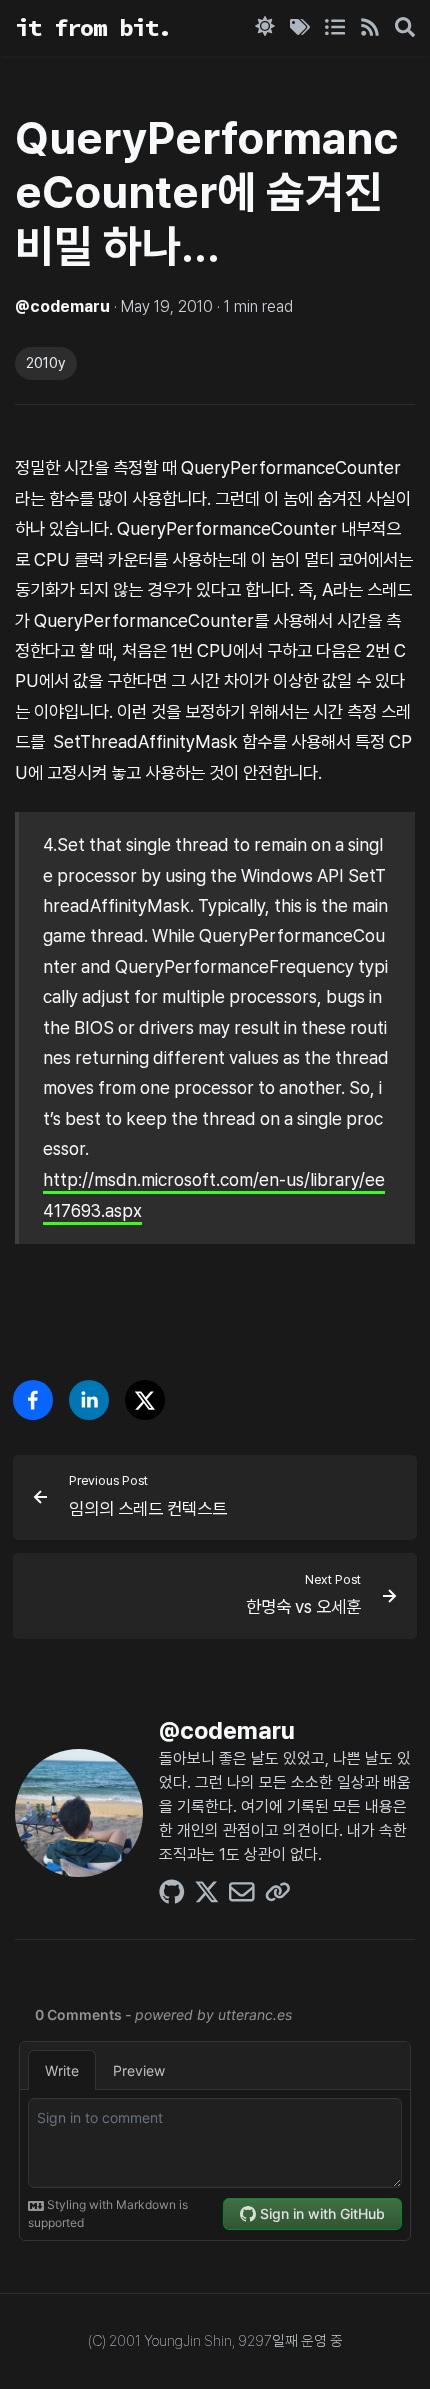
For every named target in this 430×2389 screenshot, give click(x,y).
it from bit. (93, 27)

================================

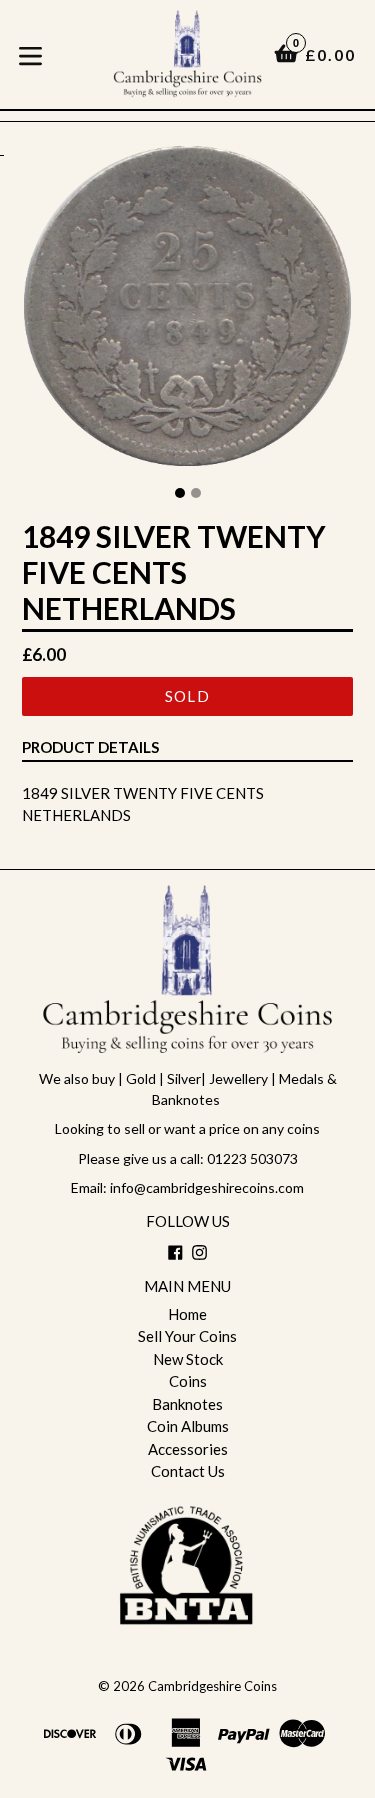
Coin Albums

================================

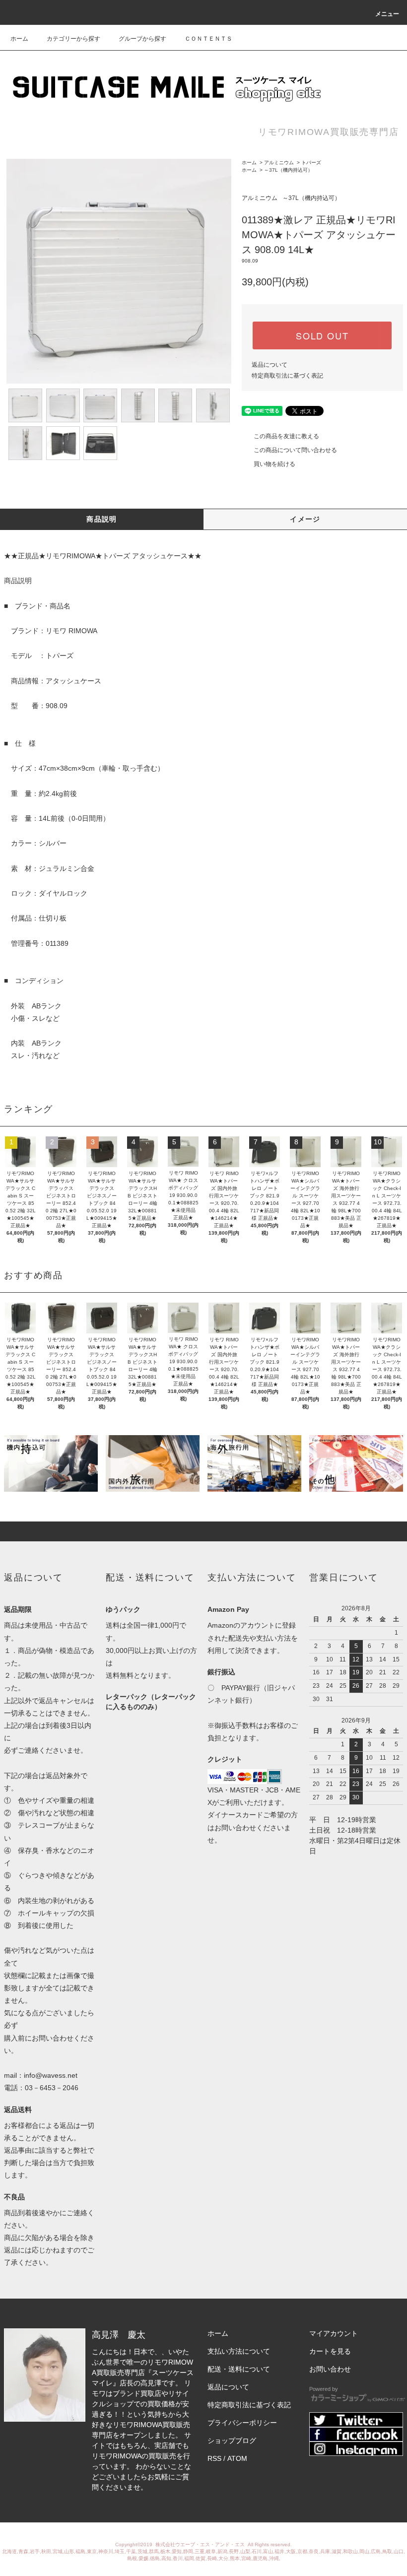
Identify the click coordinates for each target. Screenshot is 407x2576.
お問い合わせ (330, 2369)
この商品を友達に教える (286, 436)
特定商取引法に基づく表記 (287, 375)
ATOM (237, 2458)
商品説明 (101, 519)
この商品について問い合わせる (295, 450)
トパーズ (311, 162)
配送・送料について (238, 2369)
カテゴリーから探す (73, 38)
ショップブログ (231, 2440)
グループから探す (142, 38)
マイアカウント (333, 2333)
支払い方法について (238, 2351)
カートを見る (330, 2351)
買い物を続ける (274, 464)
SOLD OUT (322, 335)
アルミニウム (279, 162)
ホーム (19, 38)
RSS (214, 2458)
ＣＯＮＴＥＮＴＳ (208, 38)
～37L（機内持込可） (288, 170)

================================

> **REQUIRED WORK**: The expected output is exactly the lines of the listing above between the line holding "For every named" and the line holding "it from bit. (93, 27)", inclusive.

> **ANSWER**:
For every named target in this 430×2389 screenshot, give click(x,y).
it from bit. (93, 27)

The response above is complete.